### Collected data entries
#####

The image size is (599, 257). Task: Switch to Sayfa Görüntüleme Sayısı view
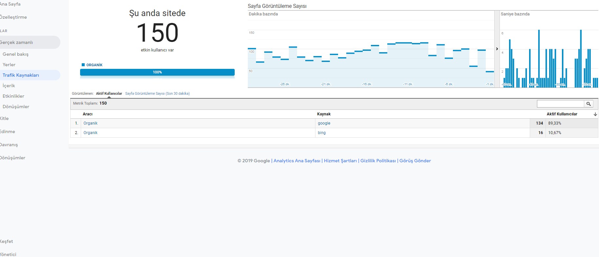157,93
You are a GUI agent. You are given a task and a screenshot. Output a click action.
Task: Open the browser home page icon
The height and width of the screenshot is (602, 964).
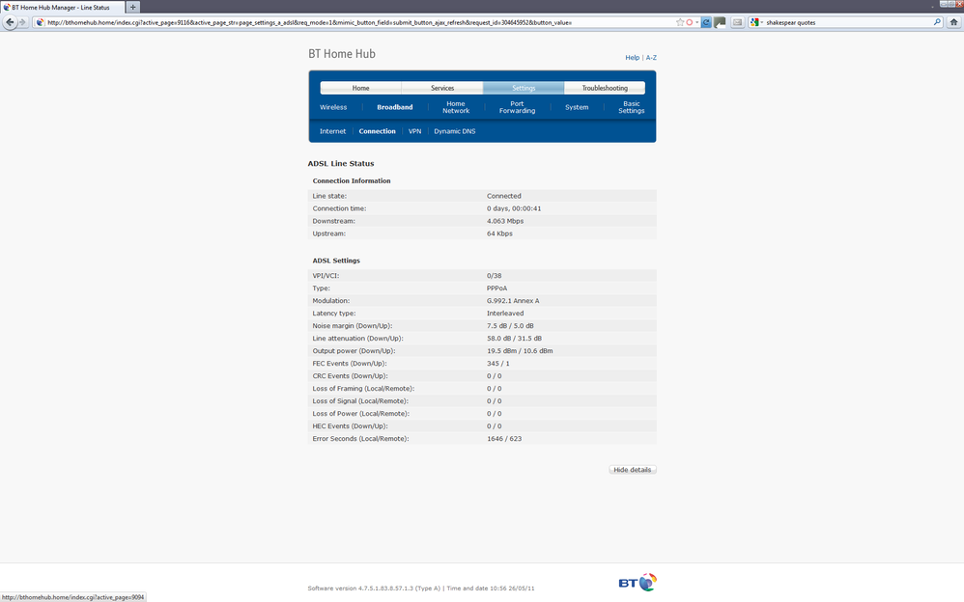953,22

#####

### Work request
Beginning with the line that contains "You are a GUI" and ending with the last line of the data, transcribe each line exactly; pictures stay out.

### Written answer
You are a GUI agent. You are given a task and a screenshot. Output a click action.
Task: Open the browser home page icon
The height and width of the screenshot is (602, 964).
953,22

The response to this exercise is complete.